Anyway - back to the kitchen!

This china hutch stands where the water heater used to be. . .and was visible from the front door of the house! While some might not like looking into an area of the kitchen from the front door- - - this is so much better than a water heater! And besides that, it does a great job of providing more kitchen storage.

Back story about the hutch. We first saw it when I was pregnant with our first son, and he turned 40 this year! We saw an ad in the paper for an antique store going out of business sale and even though we were skeptical, we went anyway. And we are so glad we did! There we found what we think is an Eastlake Victorian bedroom set: bed, dresser, & wash stand for $84. All three pieces for only $84!

We also fell in love with this old hall-tree, also $84.
I just ran over to an inflation calculator & if we were buying those same pieces in 2009, they would cost $486.05. I'm thinking in 2010, that $84 would be at least $500. And of course they're that much older & that would jack up the price even more. Even so. . . very good bargains, but a lot of money for a young married couple right out of high school!

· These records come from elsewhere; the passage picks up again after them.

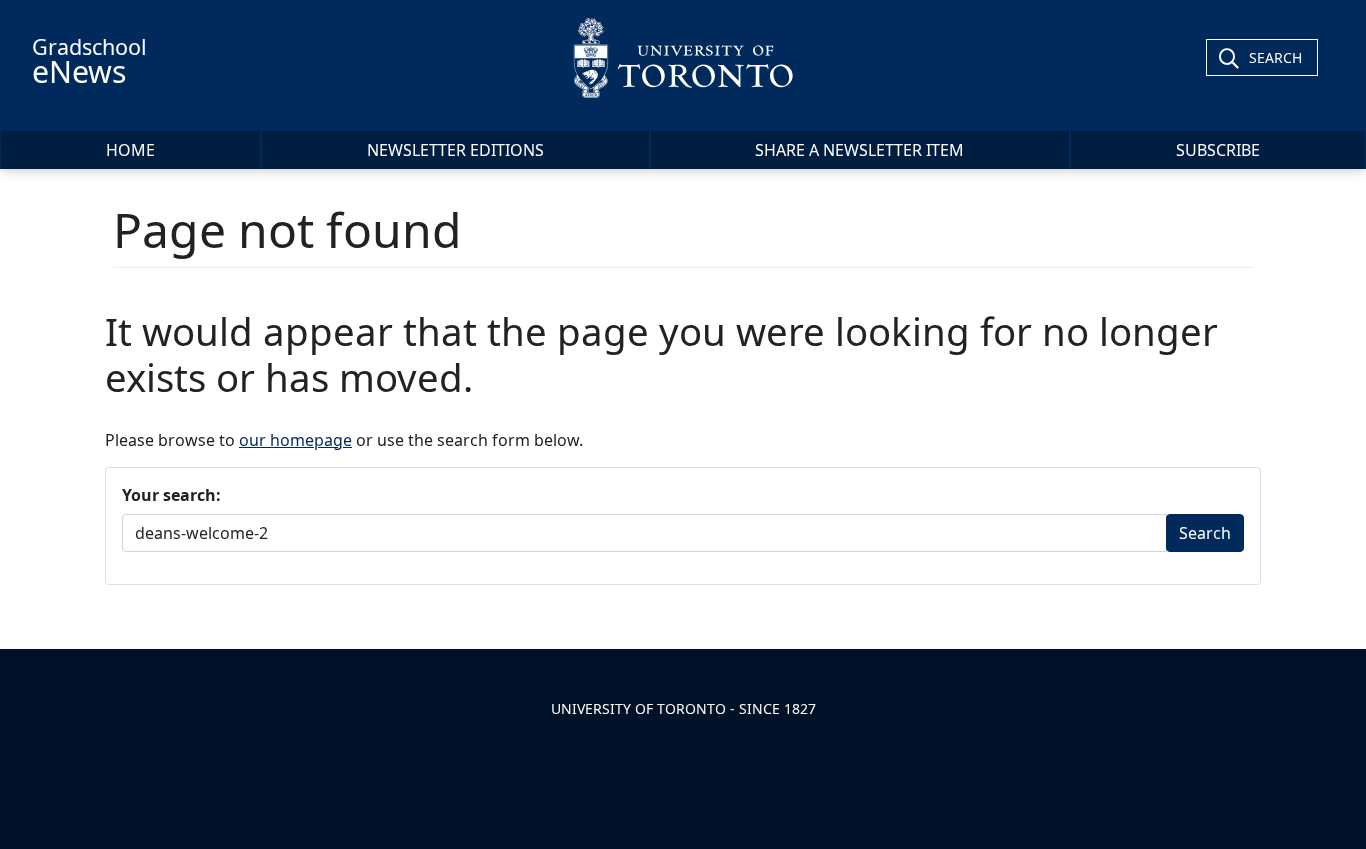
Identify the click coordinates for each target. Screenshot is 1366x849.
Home (130, 150)
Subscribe (1218, 150)
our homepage (295, 440)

We also fell in love with the china hutch but just couldn't afford it (also $84). We were telling hubby's mom our new *old* furniture & about the china hutch & she too fell in love with it & bought it, assuring us if she ever got rid of it she'd give it to us. And she did exactly that. When they moved from Houston to Alabama, hubby's dad wanted all new stuff & out went the china hutch - - - right to us, just as she promised!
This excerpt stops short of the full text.